Can someone please explain to me how it works? Many thanks.
#include <iostream>
using namespace std;
template <int SIZE>
void f(const int (&array)[SIZE])
{
cout << sizeof(array) << endl;
}
int main()
{
int array[3] = {3,4,9};
cout << sizeof(array) << endl;
f(array);
return 0;
}

Gaminic (1621)
I think it returns the amount of bytes of memory assigned to the variable. In case of an array of ints, it'll be sizeof(int)*SIZE.
targt123 (30)
What is the purpose of template? Thanks.
Athar (4466)
Since you pass an array of size 3, an instantiation of f with SIZE=3 is created.

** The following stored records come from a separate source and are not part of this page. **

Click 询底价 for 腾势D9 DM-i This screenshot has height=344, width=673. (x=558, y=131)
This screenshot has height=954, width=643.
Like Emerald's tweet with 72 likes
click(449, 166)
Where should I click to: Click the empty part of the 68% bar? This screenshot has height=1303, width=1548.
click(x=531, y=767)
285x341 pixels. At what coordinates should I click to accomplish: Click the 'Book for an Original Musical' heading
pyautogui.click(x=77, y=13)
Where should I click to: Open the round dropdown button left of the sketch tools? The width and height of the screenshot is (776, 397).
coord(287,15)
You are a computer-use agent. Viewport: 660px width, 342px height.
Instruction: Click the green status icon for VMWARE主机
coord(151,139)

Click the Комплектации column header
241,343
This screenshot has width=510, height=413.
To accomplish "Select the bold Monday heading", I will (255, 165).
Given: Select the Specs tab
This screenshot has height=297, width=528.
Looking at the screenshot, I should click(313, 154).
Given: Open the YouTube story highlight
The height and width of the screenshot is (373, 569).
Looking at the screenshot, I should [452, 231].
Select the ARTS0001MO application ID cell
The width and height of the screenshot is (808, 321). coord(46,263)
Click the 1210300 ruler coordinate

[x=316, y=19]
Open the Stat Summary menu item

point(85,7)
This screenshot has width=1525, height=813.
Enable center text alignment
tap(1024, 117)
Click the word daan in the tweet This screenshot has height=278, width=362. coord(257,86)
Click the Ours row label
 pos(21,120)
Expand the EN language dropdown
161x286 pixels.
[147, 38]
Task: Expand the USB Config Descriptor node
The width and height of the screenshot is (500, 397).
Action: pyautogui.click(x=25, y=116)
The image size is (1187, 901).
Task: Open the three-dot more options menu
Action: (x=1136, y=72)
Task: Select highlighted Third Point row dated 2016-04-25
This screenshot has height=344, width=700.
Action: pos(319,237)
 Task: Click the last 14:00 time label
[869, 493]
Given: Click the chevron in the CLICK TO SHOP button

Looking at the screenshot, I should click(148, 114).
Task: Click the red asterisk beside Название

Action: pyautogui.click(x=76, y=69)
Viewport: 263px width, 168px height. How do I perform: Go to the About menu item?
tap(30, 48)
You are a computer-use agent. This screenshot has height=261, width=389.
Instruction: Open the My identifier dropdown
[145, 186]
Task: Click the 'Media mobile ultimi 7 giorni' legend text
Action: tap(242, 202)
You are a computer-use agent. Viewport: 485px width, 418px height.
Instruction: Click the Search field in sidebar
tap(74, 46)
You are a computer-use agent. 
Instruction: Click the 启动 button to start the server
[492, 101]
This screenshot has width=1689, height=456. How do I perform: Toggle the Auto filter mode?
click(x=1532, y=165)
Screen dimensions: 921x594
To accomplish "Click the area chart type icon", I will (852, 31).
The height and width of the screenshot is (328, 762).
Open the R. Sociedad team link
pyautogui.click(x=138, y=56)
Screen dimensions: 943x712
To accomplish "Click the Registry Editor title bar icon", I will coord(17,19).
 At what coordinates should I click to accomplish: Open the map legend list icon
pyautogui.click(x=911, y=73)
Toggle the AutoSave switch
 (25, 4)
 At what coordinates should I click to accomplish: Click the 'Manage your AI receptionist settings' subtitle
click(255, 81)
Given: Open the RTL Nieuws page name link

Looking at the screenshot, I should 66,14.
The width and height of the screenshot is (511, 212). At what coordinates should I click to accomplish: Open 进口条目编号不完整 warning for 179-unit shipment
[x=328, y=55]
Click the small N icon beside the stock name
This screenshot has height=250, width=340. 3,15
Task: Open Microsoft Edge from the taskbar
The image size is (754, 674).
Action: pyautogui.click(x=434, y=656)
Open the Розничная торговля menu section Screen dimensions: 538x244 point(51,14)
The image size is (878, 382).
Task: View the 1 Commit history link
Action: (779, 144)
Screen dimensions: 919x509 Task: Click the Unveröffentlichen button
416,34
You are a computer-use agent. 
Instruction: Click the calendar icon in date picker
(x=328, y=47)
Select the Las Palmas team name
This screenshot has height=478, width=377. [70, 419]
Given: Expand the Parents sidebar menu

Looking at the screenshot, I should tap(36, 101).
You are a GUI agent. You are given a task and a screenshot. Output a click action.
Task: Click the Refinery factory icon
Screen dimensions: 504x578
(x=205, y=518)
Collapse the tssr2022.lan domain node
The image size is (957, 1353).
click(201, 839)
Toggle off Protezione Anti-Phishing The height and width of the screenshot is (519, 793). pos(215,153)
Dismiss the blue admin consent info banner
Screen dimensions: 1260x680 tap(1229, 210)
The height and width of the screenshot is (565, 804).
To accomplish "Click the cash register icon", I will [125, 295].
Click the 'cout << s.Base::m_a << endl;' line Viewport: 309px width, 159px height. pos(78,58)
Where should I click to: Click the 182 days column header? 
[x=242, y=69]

So what you're calling is f<3>.
targt123 (30)
Sorry, I'm still a little confused. I thought that we are passing "array" which is pointer to an integer (or first element of array) to f. How does f know that array has 3 elements? In absence of the template, I just get the size of the pointer "array" which is 4. I think there is something very basic here that I am not getting. Thanks a lot.
targt123 (30)
also, in the c++ tutorial, template is described as:
template <class identifier> function_declaration;
template <typename identifier> function_declaration;
Why are we using int instead of class or typename keywords?
Disch (13742)
I thought that we are passing "array" which is pointer to an integer (or first element of array) to f.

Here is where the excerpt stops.